Problem statement – Gather each line of the following material that contains the string "Image", and reproduce those lines in full.
★ ★ ★
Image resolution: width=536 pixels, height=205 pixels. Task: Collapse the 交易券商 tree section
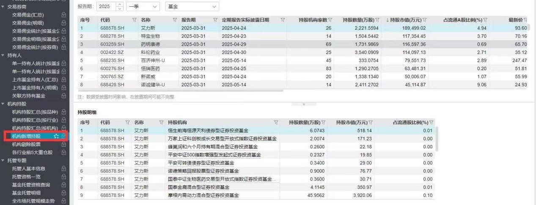3,7
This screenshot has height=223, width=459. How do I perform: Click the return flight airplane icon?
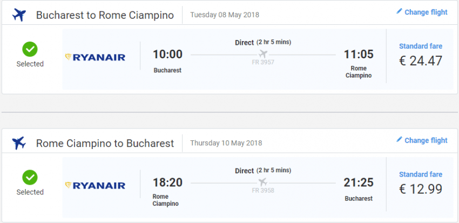(19, 143)
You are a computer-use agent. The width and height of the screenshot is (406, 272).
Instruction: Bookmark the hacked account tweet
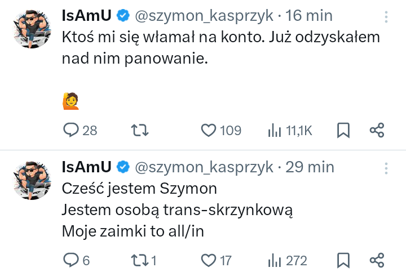click(343, 131)
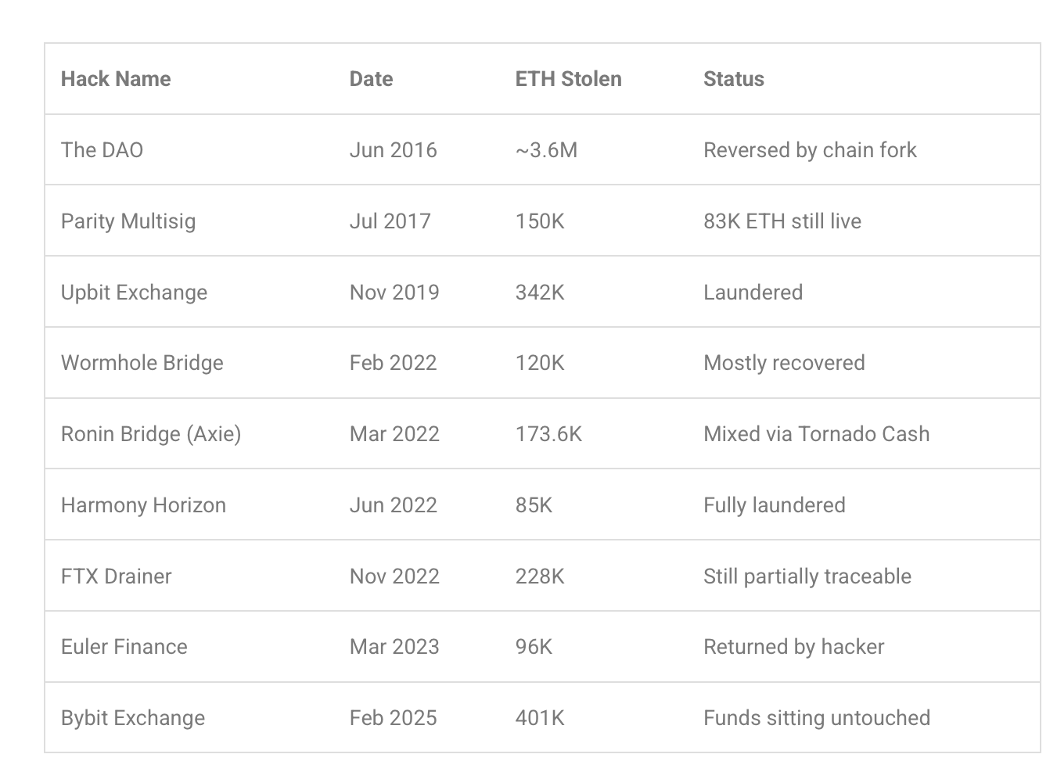Click the Status column header

[x=733, y=79]
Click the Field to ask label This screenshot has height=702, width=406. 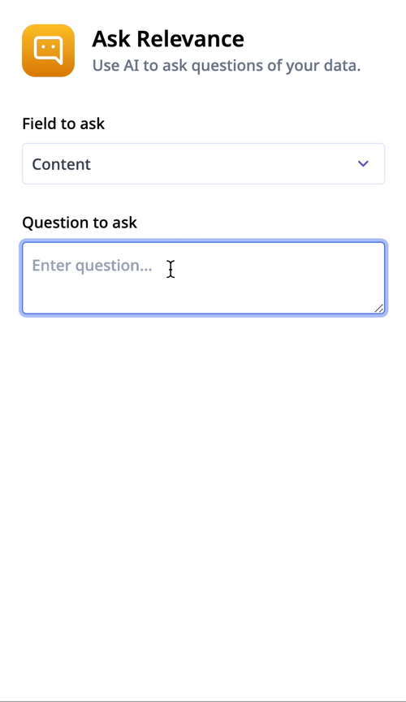(63, 124)
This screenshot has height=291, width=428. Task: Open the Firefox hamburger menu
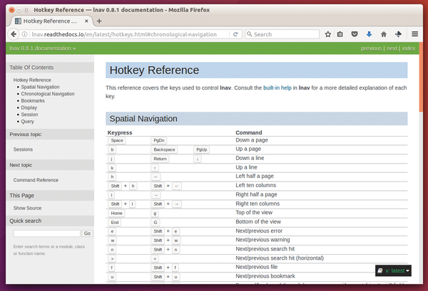pyautogui.click(x=414, y=34)
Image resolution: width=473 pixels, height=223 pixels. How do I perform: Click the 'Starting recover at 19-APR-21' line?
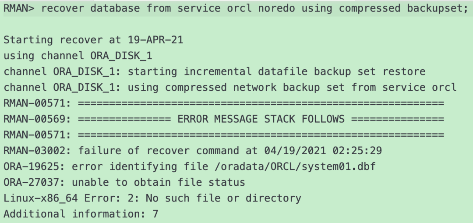[93, 40]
★ ★ ★
Answer in full –
Image resolution: width=536 pixels, height=205 pixels. Task: Collapse the 交易券商 tree section
Image resolution: width=473 pixels, height=223 pixels. How do I perform: Click the 'Starting recover at 19-APR-21' line?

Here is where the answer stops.